■ **DESCRIPTION OF THE TASK**
Every single record needs to be restated word for word.

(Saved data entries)
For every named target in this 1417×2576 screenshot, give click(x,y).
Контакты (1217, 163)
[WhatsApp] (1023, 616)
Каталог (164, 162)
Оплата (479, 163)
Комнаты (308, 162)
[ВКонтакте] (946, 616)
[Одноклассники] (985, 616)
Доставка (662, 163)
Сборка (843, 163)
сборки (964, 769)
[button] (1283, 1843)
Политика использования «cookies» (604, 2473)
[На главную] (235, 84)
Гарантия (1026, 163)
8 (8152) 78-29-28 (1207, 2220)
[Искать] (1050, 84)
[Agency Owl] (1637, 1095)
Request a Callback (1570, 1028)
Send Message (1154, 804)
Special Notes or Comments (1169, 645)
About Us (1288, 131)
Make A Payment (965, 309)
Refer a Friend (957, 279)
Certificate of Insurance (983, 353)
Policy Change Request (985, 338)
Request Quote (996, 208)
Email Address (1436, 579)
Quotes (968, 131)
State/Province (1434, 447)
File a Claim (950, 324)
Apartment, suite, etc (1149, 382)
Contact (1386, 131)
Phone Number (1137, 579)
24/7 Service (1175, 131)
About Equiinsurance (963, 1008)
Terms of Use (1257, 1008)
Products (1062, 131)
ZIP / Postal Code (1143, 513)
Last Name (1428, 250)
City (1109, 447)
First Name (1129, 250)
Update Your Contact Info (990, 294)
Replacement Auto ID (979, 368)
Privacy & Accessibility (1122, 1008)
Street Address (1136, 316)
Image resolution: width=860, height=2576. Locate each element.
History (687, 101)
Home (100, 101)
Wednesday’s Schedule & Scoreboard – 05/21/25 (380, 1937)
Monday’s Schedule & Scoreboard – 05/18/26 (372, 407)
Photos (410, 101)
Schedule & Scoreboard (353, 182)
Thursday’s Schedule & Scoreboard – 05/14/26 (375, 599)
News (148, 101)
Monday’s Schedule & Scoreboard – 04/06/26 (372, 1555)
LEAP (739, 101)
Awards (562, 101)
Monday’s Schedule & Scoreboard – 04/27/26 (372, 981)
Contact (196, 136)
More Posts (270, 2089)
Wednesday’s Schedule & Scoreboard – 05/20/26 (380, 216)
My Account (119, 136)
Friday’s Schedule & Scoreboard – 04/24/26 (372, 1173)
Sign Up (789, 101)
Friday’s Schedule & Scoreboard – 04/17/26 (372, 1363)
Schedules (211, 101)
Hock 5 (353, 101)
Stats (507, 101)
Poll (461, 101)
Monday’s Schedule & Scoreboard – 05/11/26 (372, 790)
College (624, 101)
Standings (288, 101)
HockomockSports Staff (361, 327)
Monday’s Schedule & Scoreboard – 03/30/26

■ **REPLY**
For every named target in this 1417×2576 screenshot, give click(x,y).
Контакты (1217, 163)
[WhatsApp] (1023, 616)
Каталог (164, 162)
Оплата (479, 163)
Комнаты (308, 162)
[ВКонтакте] (946, 616)
[Одноклассники] (985, 616)
Доставка (662, 163)
Сборка (843, 163)
сборки (964, 769)
[button] (1283, 1843)
Политика использования «cookies» (604, 2473)
[На главную] (235, 84)
Гарантия (1026, 163)
8 (8152) 78-29-28 (1207, 2220)
[Искать] (1050, 84)
[Agency Owl] (1637, 1095)
Request a Callback (1570, 1028)
Send Message (1154, 804)
Special Notes or Comments (1169, 645)
About Us (1288, 131)
Make A Payment (965, 309)
Refer a Friend (957, 279)
Certificate of Insurance (983, 353)
Policy Change Request (985, 338)
Request Quote (996, 208)
Email Address (1436, 579)
Quotes (968, 131)
State/Province (1434, 447)
File a Claim (950, 324)
Apartment, suite, etc (1149, 382)
Contact (1386, 131)
Phone Number (1137, 579)
24/7 Service (1175, 131)
About Equiinsurance (963, 1008)
Terms of Use (1257, 1008)
Products (1062, 131)
ZIP / Postal Code (1143, 513)
Last Name (1428, 250)
City (1109, 447)
First Name (1129, 250)
Update Your Contact Info (990, 294)
Replacement Auto ID (979, 368)
Privacy & Accessibility (1122, 1008)
Street Address (1136, 316)
Image resolution: width=860, height=2576. Locate each element.
History (687, 101)
Home (100, 101)
Wednesday’s Schedule & Scoreboard – 05/21/25 (380, 1937)
Monday’s Schedule & Scoreboard – 05/18/26 (372, 407)
Photos (410, 101)
Schedule & Scoreboard (353, 182)
Thursday’s Schedule & Scoreboard – 05/14/26 (375, 599)
News (148, 101)
Monday’s Schedule & Scoreboard – 04/06/26 (372, 1555)
LEAP (739, 101)
Awards (562, 101)
Monday’s Schedule & Scoreboard – 04/27/26 (372, 981)
Contact (196, 136)
More Posts (270, 2089)
Wednesday’s Schedule & Scoreboard – 05/20/26 (380, 216)
My Account (119, 136)
Friday’s Schedule & Scoreboard – 04/24/26 (372, 1173)
Sign Up (789, 101)
Friday’s Schedule & Scoreboard – 04/17/26 (372, 1363)
Schedules (211, 101)
Hock 5 (353, 101)
Stats (507, 101)
Poll (461, 101)
Monday’s Schedule & Scoreboard – 05/11/26 (372, 790)
College (624, 101)
Standings (288, 101)
HockomockSports Staff (361, 327)
Monday’s Schedule & Scoreboard – 03/30/26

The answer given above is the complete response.